## BEGIN

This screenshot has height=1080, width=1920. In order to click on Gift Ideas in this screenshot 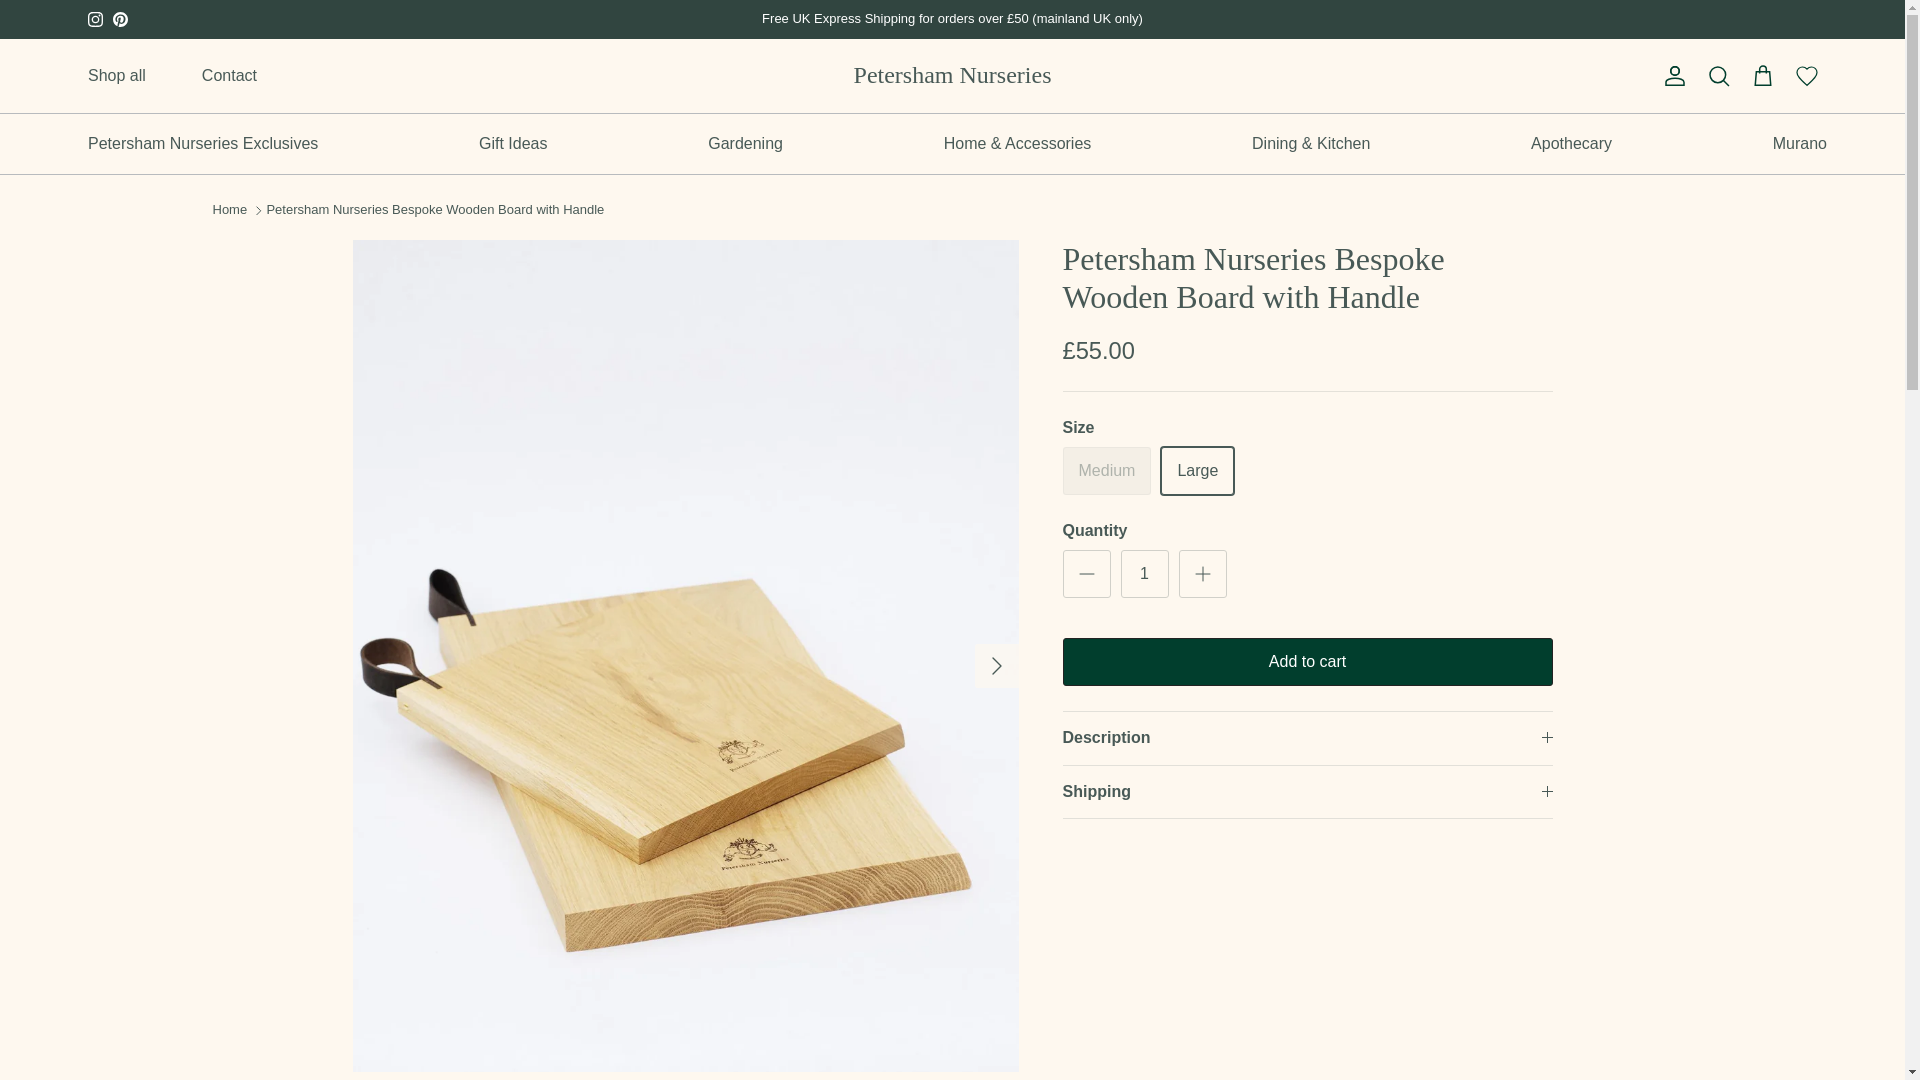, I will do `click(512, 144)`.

## END
## BEGIN

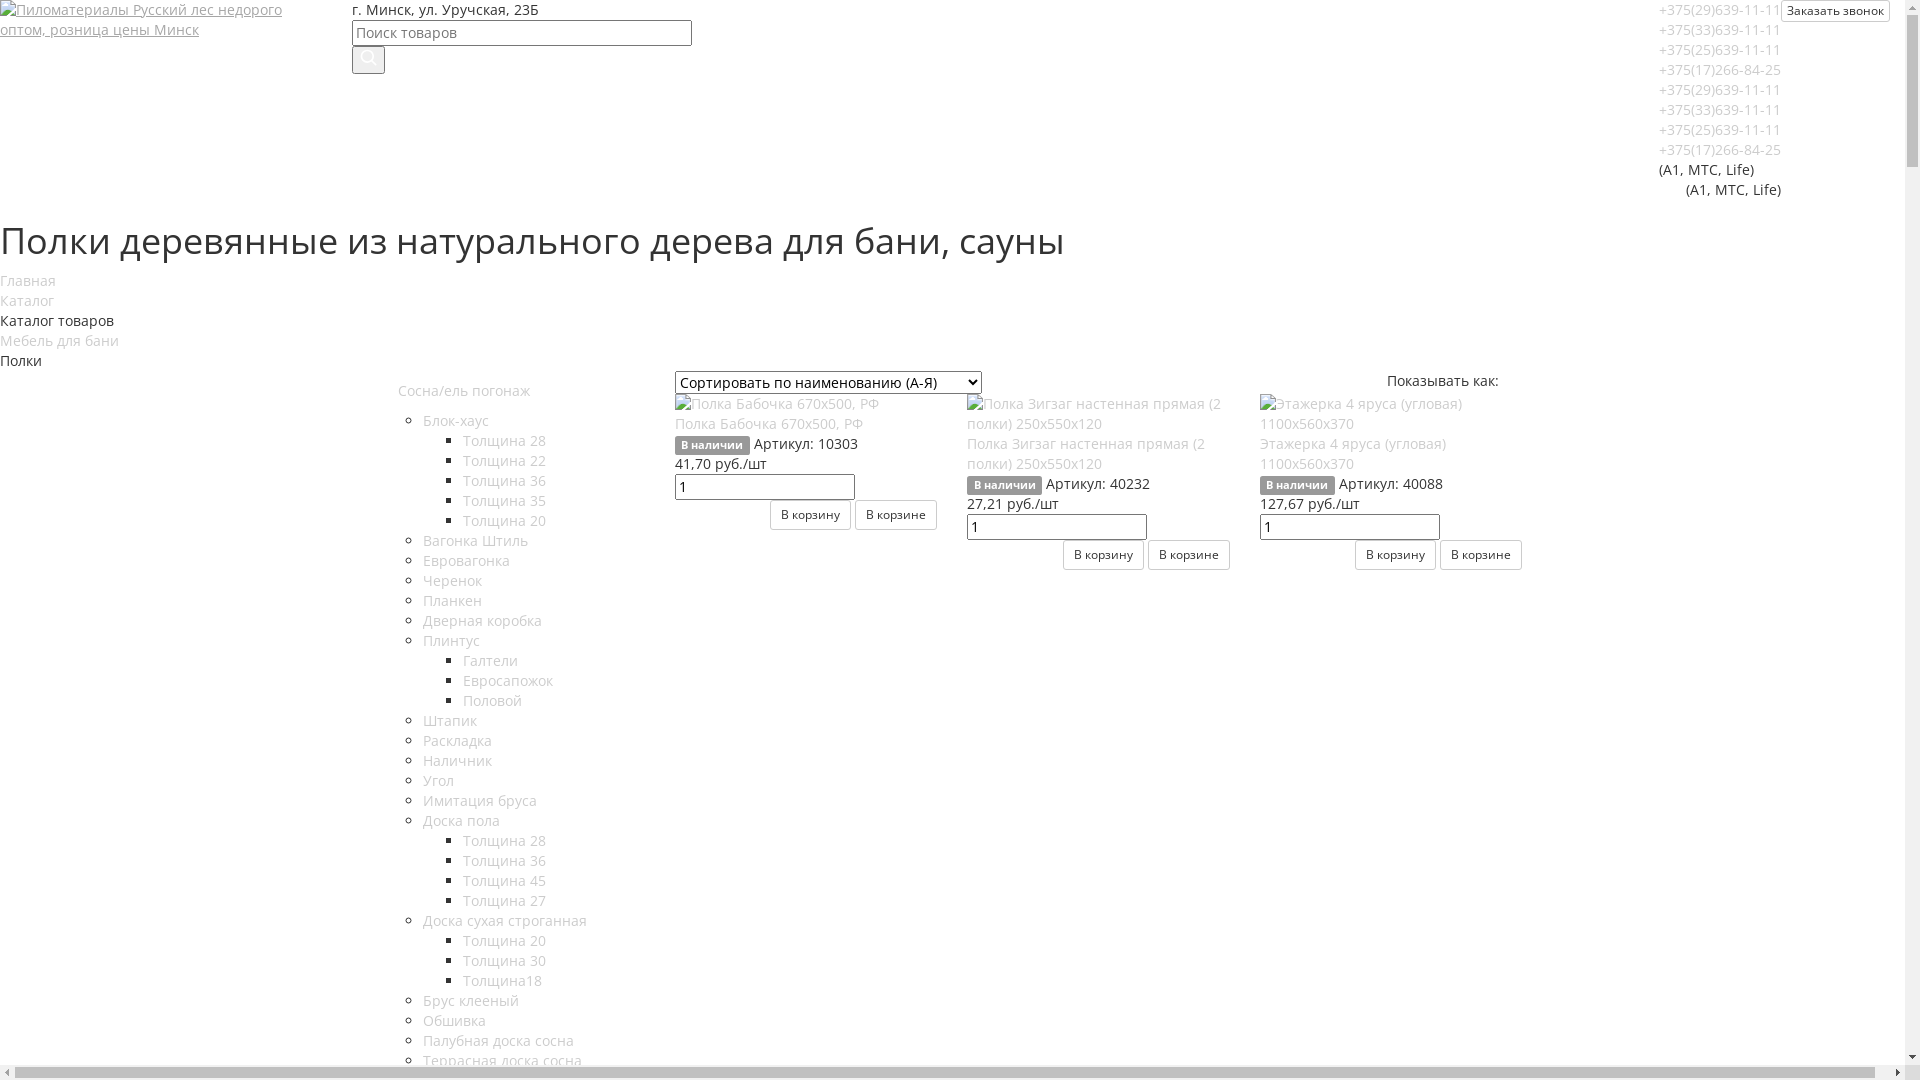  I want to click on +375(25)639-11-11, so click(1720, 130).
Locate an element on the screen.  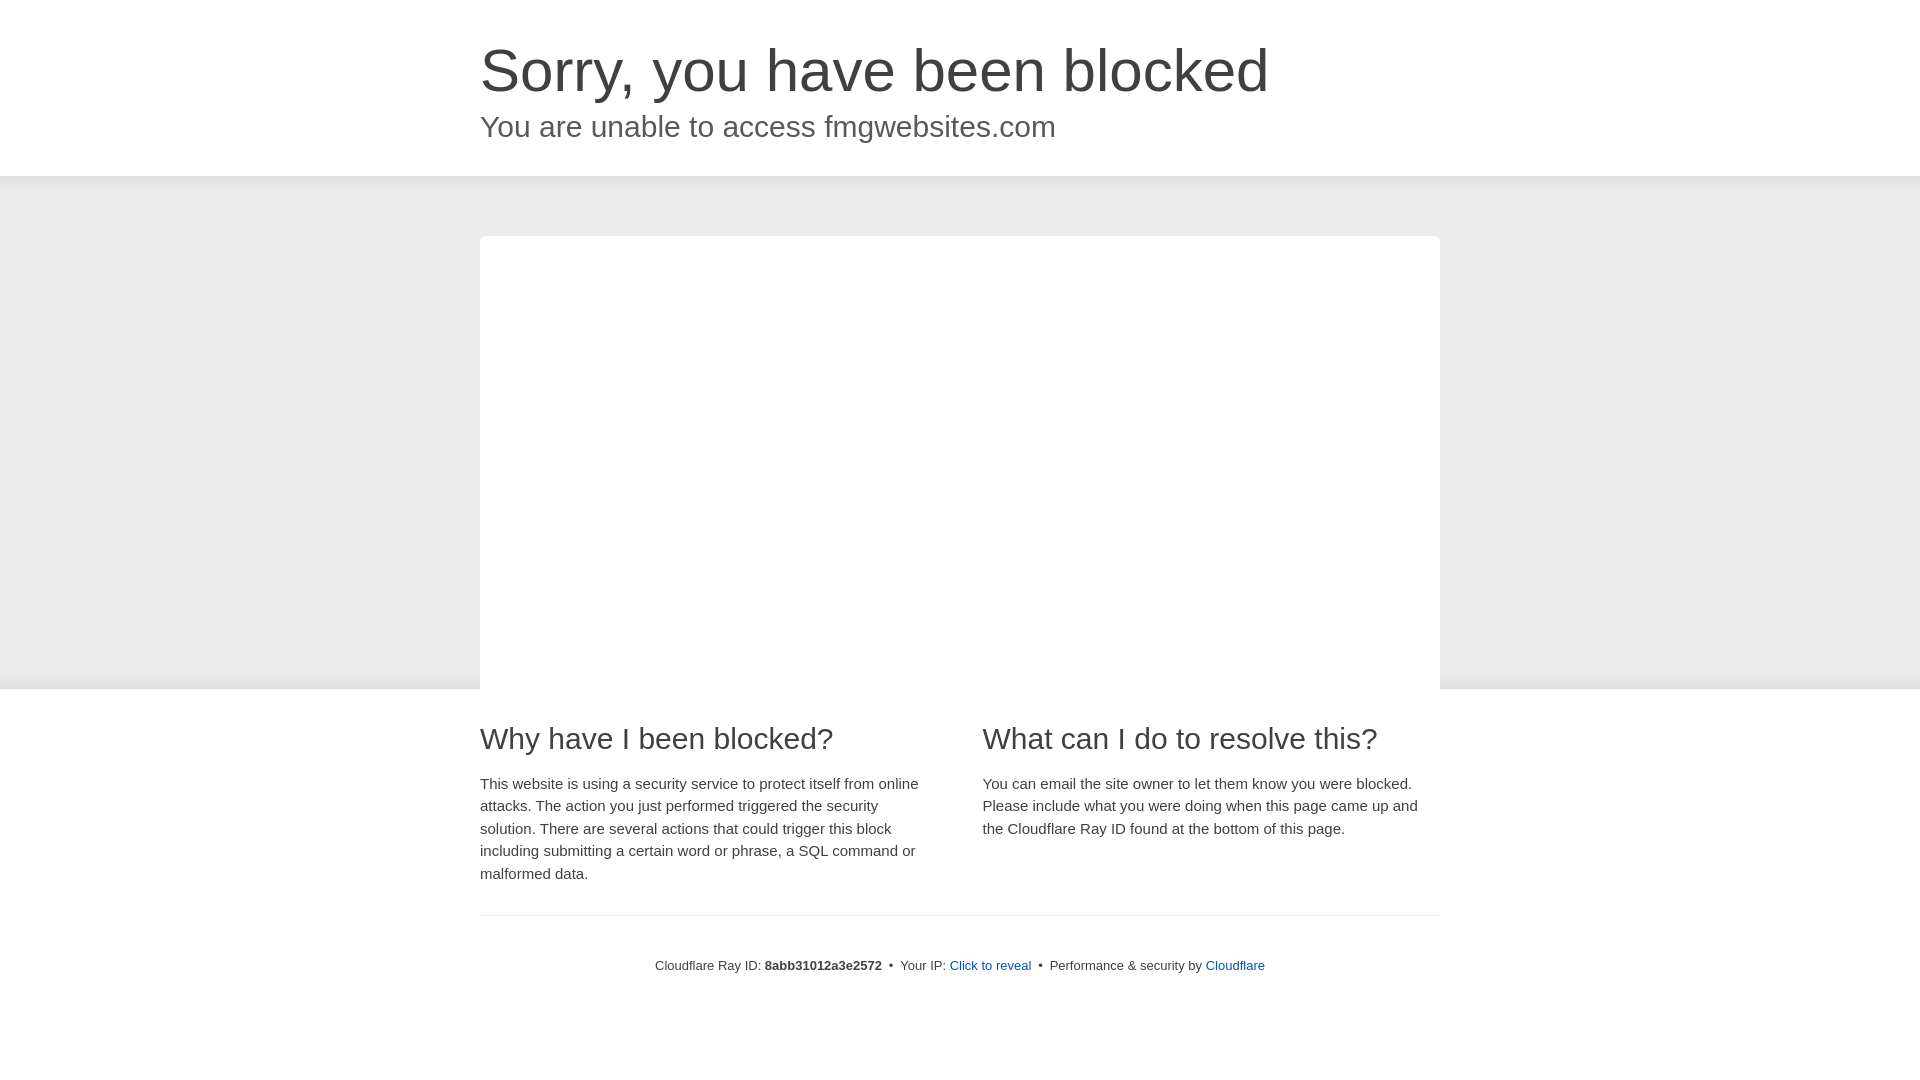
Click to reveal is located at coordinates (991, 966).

## END
## BEGIN

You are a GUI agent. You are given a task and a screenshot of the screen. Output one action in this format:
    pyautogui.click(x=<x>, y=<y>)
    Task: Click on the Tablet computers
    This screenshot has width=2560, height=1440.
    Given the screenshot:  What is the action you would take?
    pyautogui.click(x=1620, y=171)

## END

* **Work to complete**
Copy out the rows again word for word, starting at the line containing "You are a GUI" and ending at the line containing "pyautogui.click(x=1620, y=171)".

* **Solution**
You are a GUI agent. You are given a task and a screenshot of the screen. Output one action in this format:
    pyautogui.click(x=<x>, y=<y>)
    Task: Click on the Tablet computers
    This screenshot has width=2560, height=1440.
    Given the screenshot:  What is the action you would take?
    pyautogui.click(x=1620, y=171)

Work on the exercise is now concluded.